═════ TEXT PROVIDED ═════

Private Placements and M&A Transactions: Moving Beyond Hudbay
November 10, 2009
Roger J. Chouinard
Peter C. Goode
Sven O. Milelli
Following the Ontario Securities Commission’s (OSC) controversial January 2009 decision in Re Hudbay Minerals Inc., two decisions made by the Alberta Securities Commission (ASC) and the OSC in August 2009 provide additional perspective on the use of private placements in the context of significant corporate transactions, and on the appropriate standard for review of Toronto Stock Exchange (TSX) decisions. Together, these decisions make important distinctions and refinements to the reasoning in Hudbay, and will be of interest to public companies and their advisors.The ASC’s Decision in Profound Energy Inc.
In Profound Energy Inc. and Paramount Energy Trust, the ASC refused to exercise its public interest jurisdiction to prevent privately placed shares issued to the offeror in the context of a friendly take-over bid from being voted in connection with the subsequent going-private transaction. In doing so, the ASC explicitly rejected comments made by the OSC in the Hudbay decision that shares acquired in a private placement that is connected to a transaction should not be permitted to be voted in connection with that transaction.
The transaction at issue involved a take-over bid by Paramount Energy Trust, through an indirect wholly owned subsidiary, to acquire all of the outstanding shares of Profound Energy Inc., an Alberta-based junior oil and gas company in financial distress. The terms of the support agreement entered into by the two companies, under which Paramount agreed to make the bid, also provided for a private placement for cash to Paramount of special warrants that, upon conversion, would represent 19.9 per cent of the outstanding shares of Profound on a post-transaction basis. By their terms, the special warrants would automatically convert into Profound shares (with the corresponding subscription funds being released to Profound) if, among other things, Paramount did not take up at least 50.1 per cent of the Profound shares under its take-over bid. If Paramount did take up at least 50.1 per cent of the Profound shares under its take-over bid, it would have the option of either converting the special warrants or redeeming the special warrants and receiving back its subscription funds.
In conjunction with its announcement of the transaction, Profound also announced the adoption by its board of directors of a shareholder rights plan that would have the effect of precluding the acquisition by any shareholder of 20 per cent or more of the Profound shares, or the acquisition of more than an additional 0.25 per cent of the Profound shares by any shareholder already holding more than 20 per cent of the Profound shares.

═════ SOURCE DATA ═════

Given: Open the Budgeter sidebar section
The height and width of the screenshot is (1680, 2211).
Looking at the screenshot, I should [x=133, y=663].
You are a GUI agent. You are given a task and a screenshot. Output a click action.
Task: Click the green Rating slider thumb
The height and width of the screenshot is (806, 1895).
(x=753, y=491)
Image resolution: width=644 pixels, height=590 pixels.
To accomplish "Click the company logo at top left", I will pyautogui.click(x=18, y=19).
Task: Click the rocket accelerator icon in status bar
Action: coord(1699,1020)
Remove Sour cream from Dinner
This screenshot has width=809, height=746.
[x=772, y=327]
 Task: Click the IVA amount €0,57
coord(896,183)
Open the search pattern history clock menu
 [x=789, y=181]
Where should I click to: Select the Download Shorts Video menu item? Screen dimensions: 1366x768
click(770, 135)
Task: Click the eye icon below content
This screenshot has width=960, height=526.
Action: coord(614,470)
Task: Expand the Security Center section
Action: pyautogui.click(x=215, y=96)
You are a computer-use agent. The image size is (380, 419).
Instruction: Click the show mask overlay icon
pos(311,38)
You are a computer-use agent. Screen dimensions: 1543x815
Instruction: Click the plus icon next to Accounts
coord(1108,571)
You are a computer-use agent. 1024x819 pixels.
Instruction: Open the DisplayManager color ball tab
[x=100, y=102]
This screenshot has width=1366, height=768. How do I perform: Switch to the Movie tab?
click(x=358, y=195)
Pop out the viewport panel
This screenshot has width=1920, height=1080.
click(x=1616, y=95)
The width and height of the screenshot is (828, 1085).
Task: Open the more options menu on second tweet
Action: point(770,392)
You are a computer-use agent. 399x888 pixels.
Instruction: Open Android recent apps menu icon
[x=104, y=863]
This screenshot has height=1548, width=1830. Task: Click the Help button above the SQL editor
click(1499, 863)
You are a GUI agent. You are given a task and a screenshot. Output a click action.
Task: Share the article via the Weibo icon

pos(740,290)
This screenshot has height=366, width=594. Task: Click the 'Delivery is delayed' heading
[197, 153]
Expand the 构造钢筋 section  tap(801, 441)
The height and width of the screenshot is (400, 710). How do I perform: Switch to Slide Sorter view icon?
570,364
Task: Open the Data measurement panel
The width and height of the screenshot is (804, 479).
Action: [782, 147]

═════

PROBLEMS TO WORK ON
- 1) Copy out everything in the rows from the line containing "Image resolution: width=644" down to the line containing "[x=772, y=327]", keeping every line as it stands.
- 2) Continue the article on private placements and the Hudbay decision from where it stops.

TASK-BY-TASK RESULTS
- 1)
Image resolution: width=644 pixels, height=590 pixels.
To accomplish "Click the company logo at top left", I will pyautogui.click(x=18, y=19).
Task: Click the rocket accelerator icon in status bar
Action: coord(1699,1020)
Remove Sour cream from Dinner
This screenshot has width=809, height=746.
[x=772, y=327]

- 2)
Profound’s largest shareholder, ARC Equity Management, which held a 31 per cent interest in Profound, did not support the proposed transaction and had declined to enter into a lock-up agreement with Paramount prior to the announcement of the deal. Following the public announcement of the transaction, ARC requested that the TSX exercise its discretion not to conditionally approve the issuance of the privately placed special warrants (and the Profound shares issuable on exercise of the warrants) or, alternatively, to require Profound to obtain shareholder approval of the private placement. Despite the concerns raised by ARC, the TSX conditionally approved the private placement of the special warrants and the listing of the underlying Profound shares, and ARC did not appeal the listing approval decision.
Following the formal launch of the Paramount bid, and several extensions to its deadline, the minimum tender condition of the bid was reduced from 66 2/3 per cent to 50.1 per cent. Thereafter, Paramount took up shares tendered to the bid – representing approximately 59.4 per cent of the outstanding Profound shares – and concurrently announced the conversion of its special warrants, upon which Paramount’s total holdings of Profound shares increased to approximately 67.34 per cent, sufficient to assure completion of a second-step amalgamation, which under applicable corporate law would require approval by 66 2/3 per cent of the votes cast. Shortly thereafter, ARC commenced an application to the ASC to prevent Paramount from voting the Profound shares acquired in the private placement in favour of the second-step amalgamation, relying principally on certain comments in the OSC’s decision in Hudbay.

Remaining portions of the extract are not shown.